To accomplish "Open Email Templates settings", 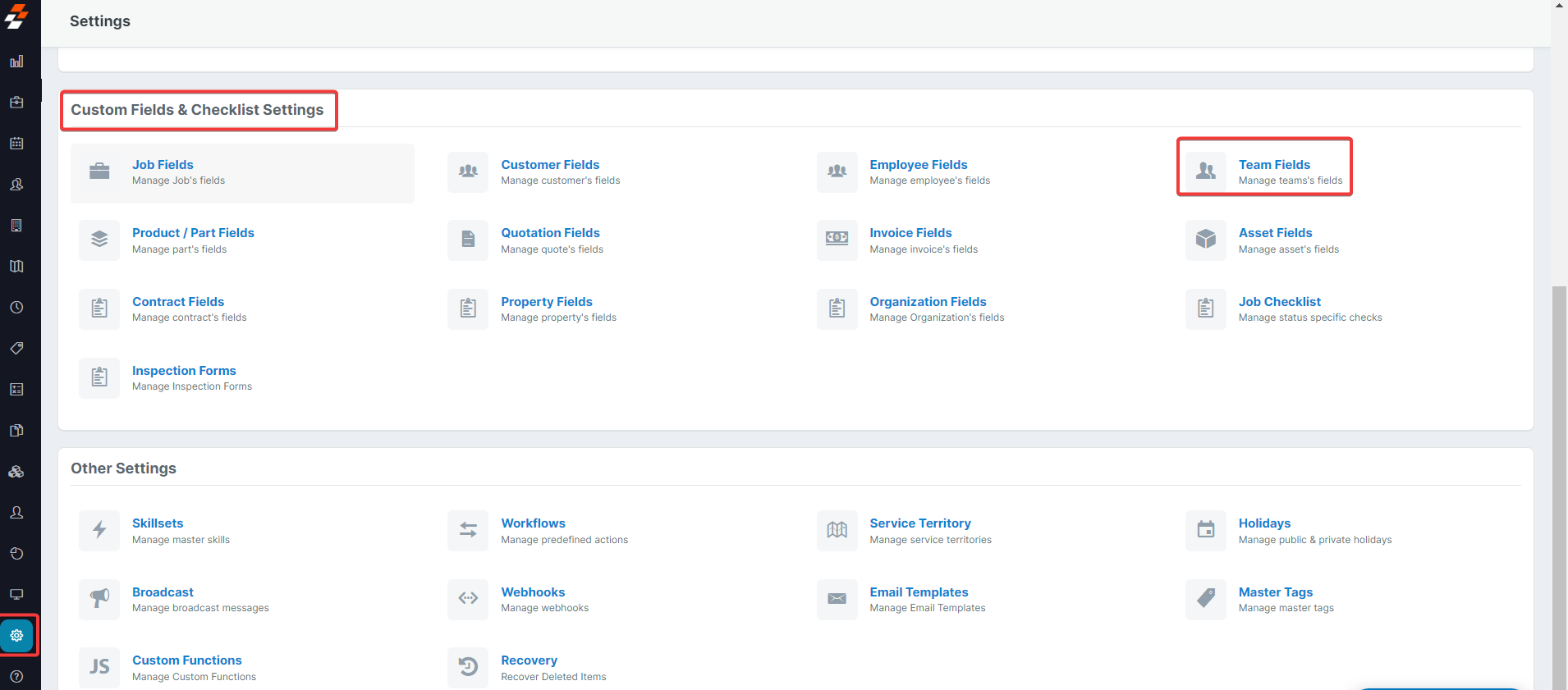I will 919,592.
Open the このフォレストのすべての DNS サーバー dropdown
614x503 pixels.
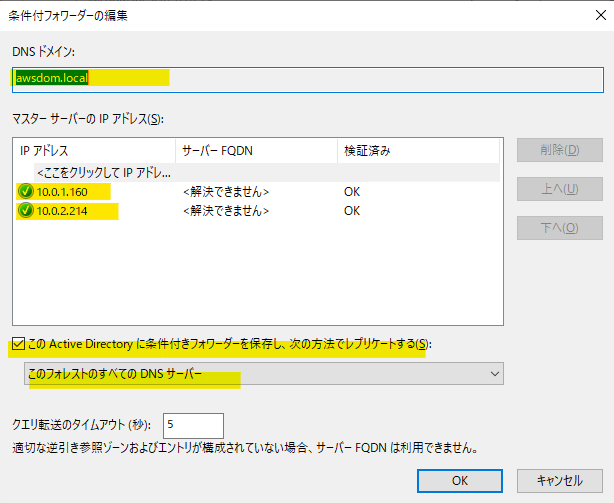pyautogui.click(x=263, y=373)
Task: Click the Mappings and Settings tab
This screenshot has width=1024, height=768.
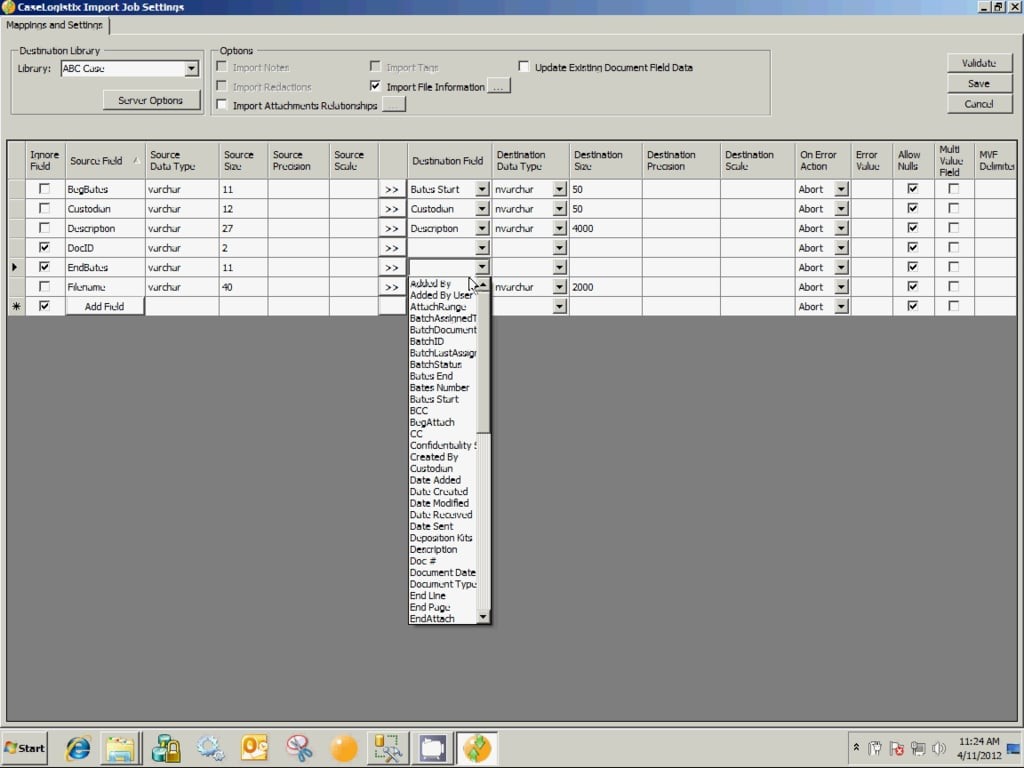Action: pos(54,25)
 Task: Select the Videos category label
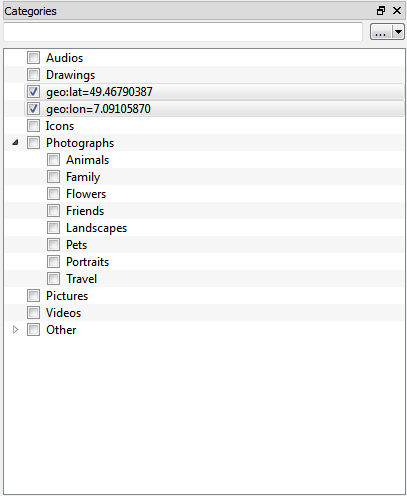click(63, 313)
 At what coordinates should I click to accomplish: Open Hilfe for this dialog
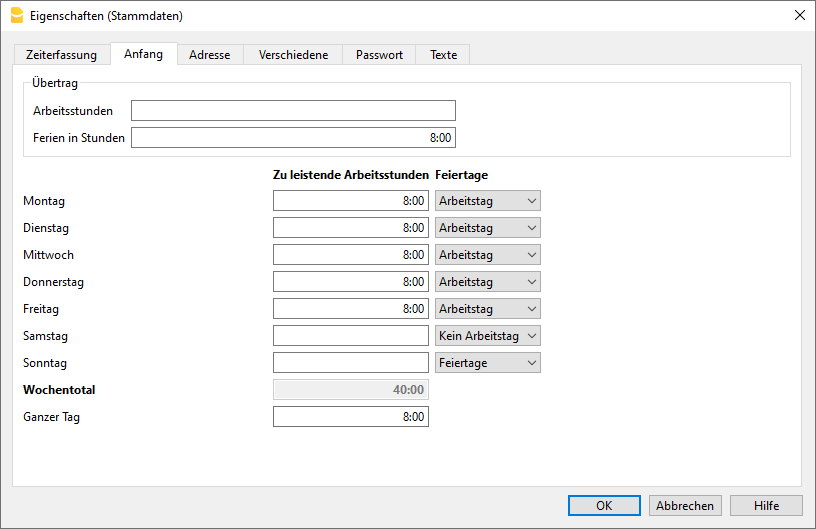point(766,506)
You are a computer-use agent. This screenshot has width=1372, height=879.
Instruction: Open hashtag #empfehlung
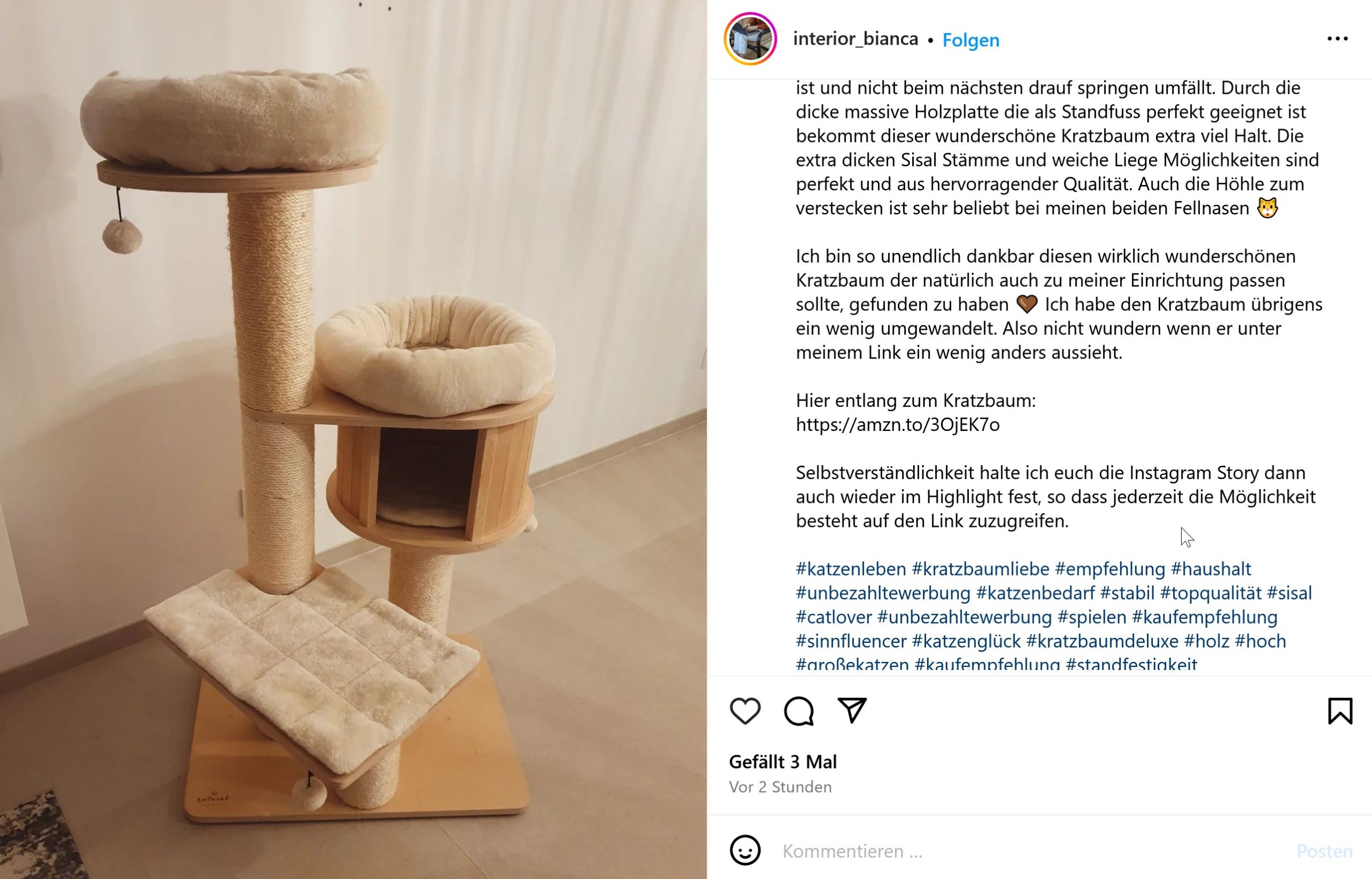(x=1110, y=569)
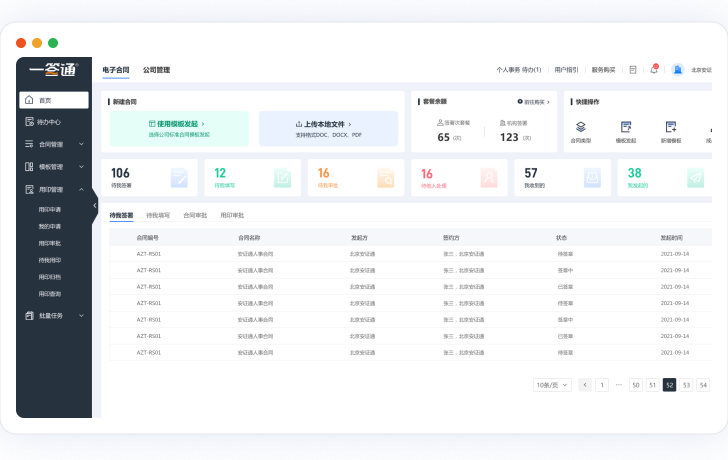This screenshot has width=728, height=460.
Task: Select the 待我填写 tab
Action: pos(158,215)
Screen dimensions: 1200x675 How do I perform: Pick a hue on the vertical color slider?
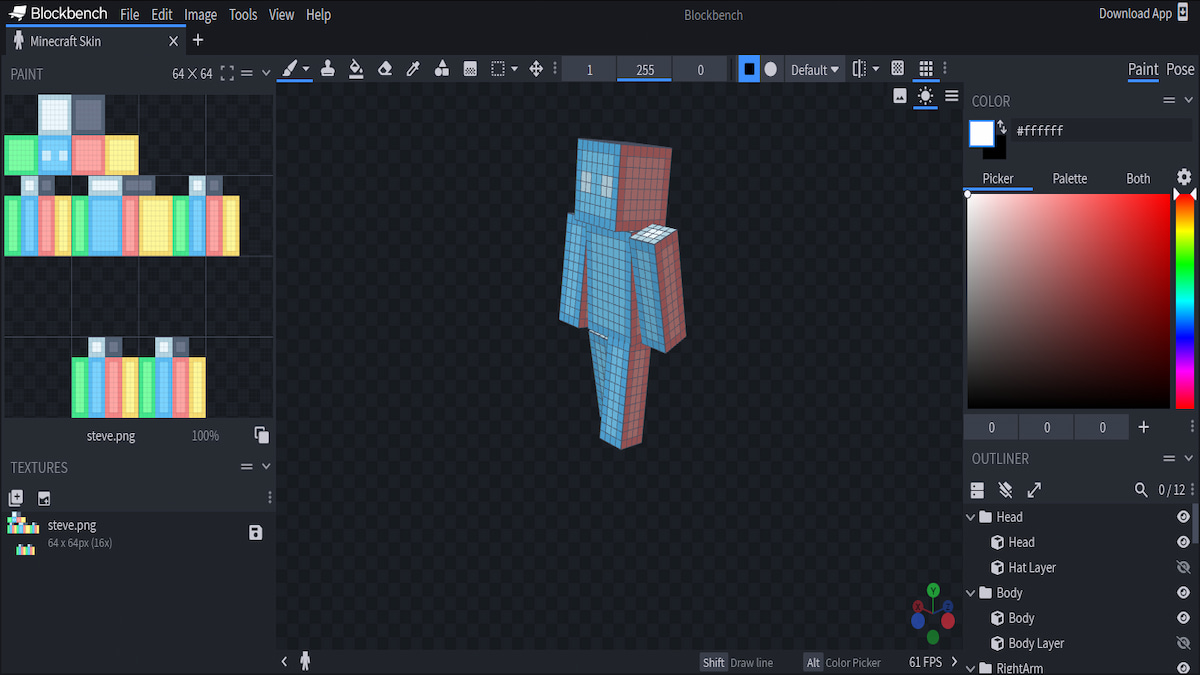click(x=1186, y=300)
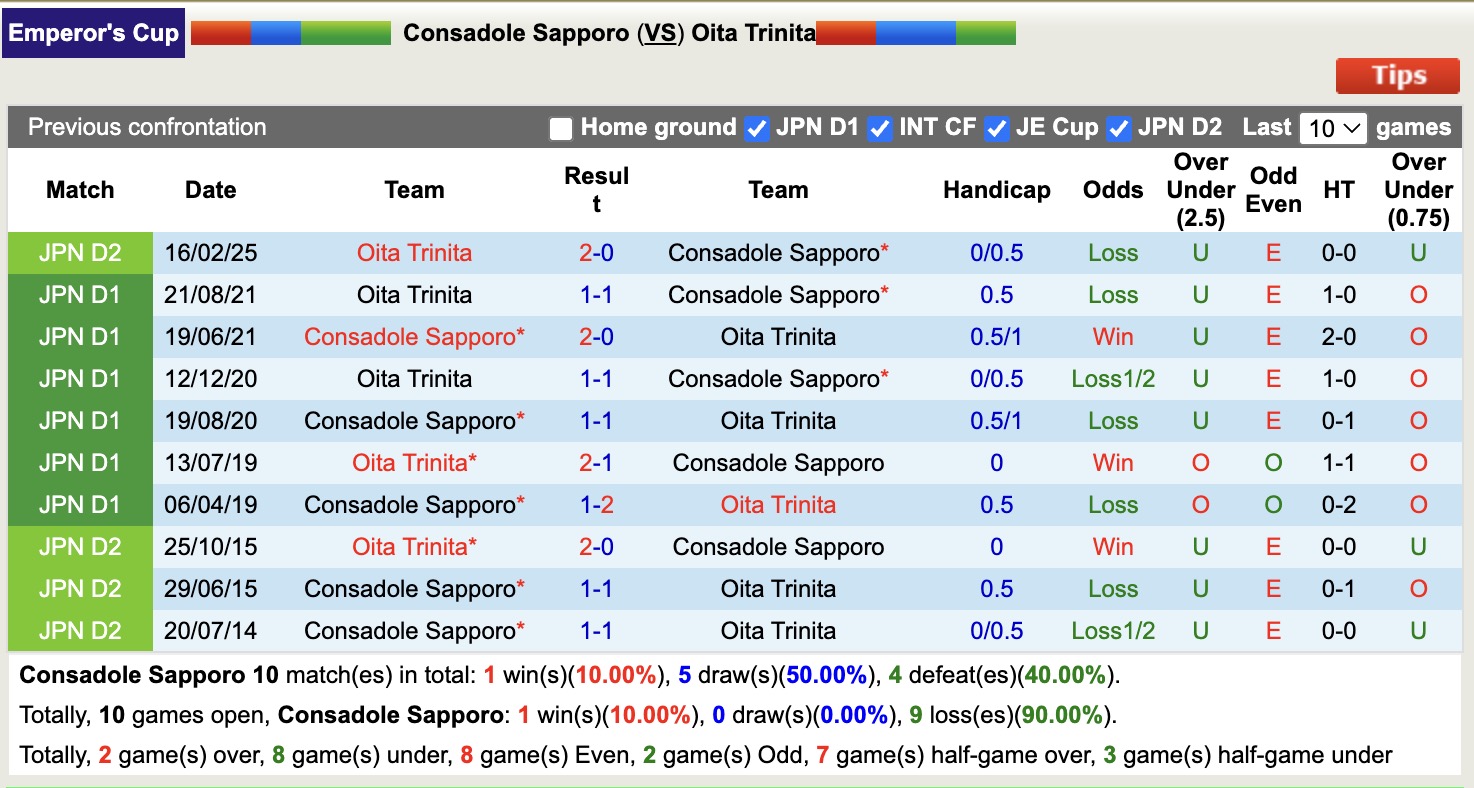Click the JPN D2 badge on the bottom row
The width and height of the screenshot is (1474, 788).
click(80, 630)
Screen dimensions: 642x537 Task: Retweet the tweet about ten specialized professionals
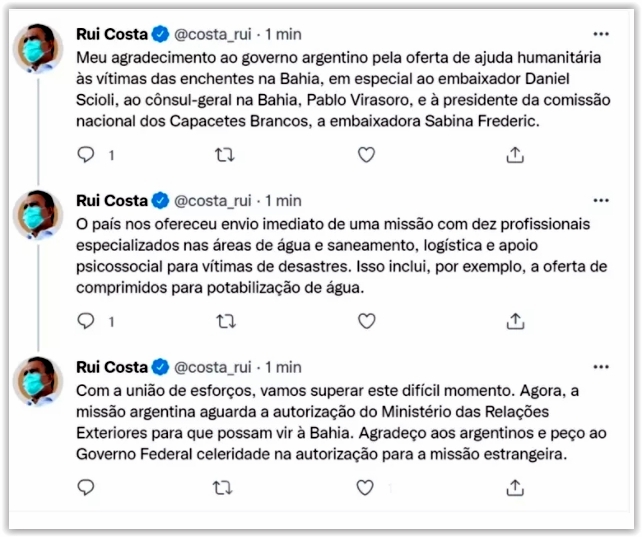(225, 321)

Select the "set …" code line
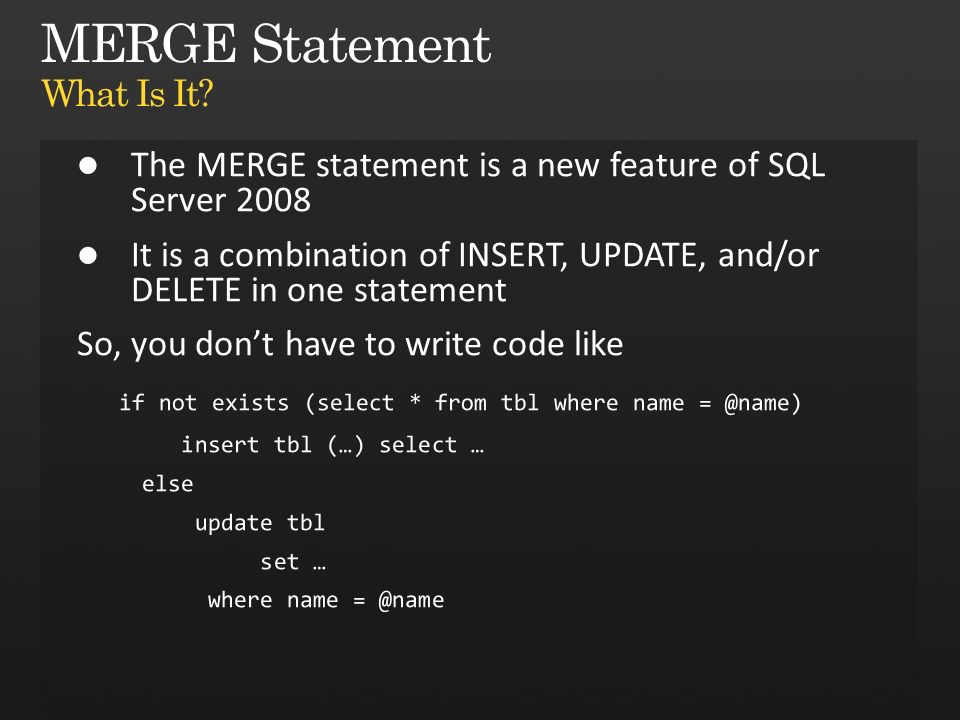coord(293,562)
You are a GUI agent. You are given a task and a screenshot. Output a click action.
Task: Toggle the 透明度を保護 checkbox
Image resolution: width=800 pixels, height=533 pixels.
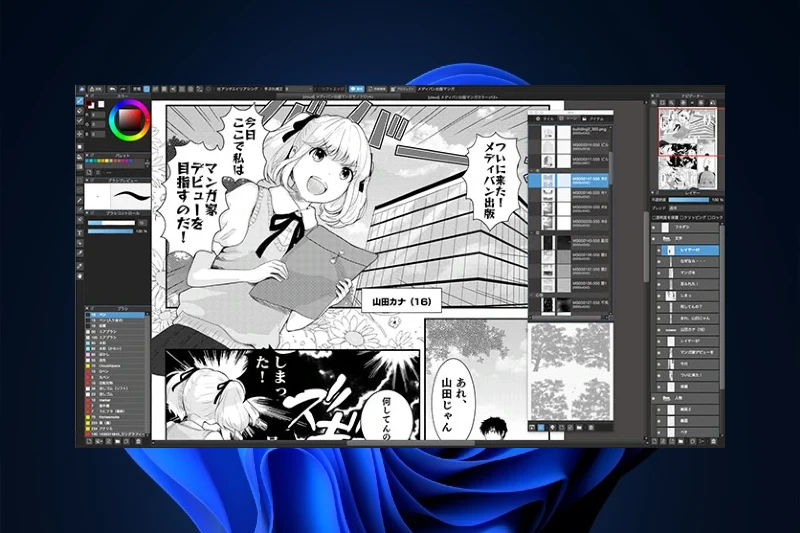pos(655,215)
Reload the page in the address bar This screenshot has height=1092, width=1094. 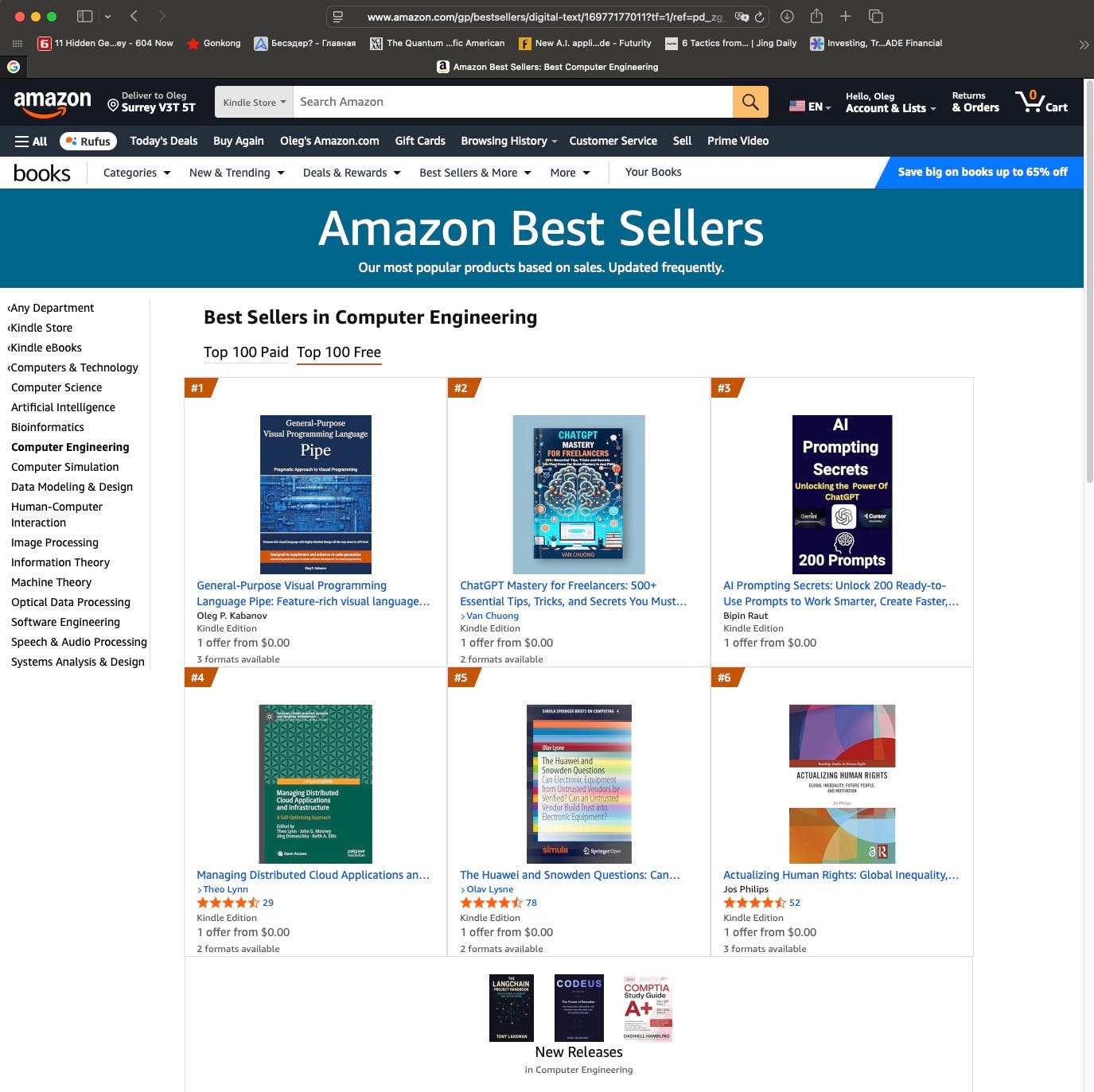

Exercise objective: Count, in the records above, the lines that include "agent", and give the number with nothing added.

Reply to the exercise: 2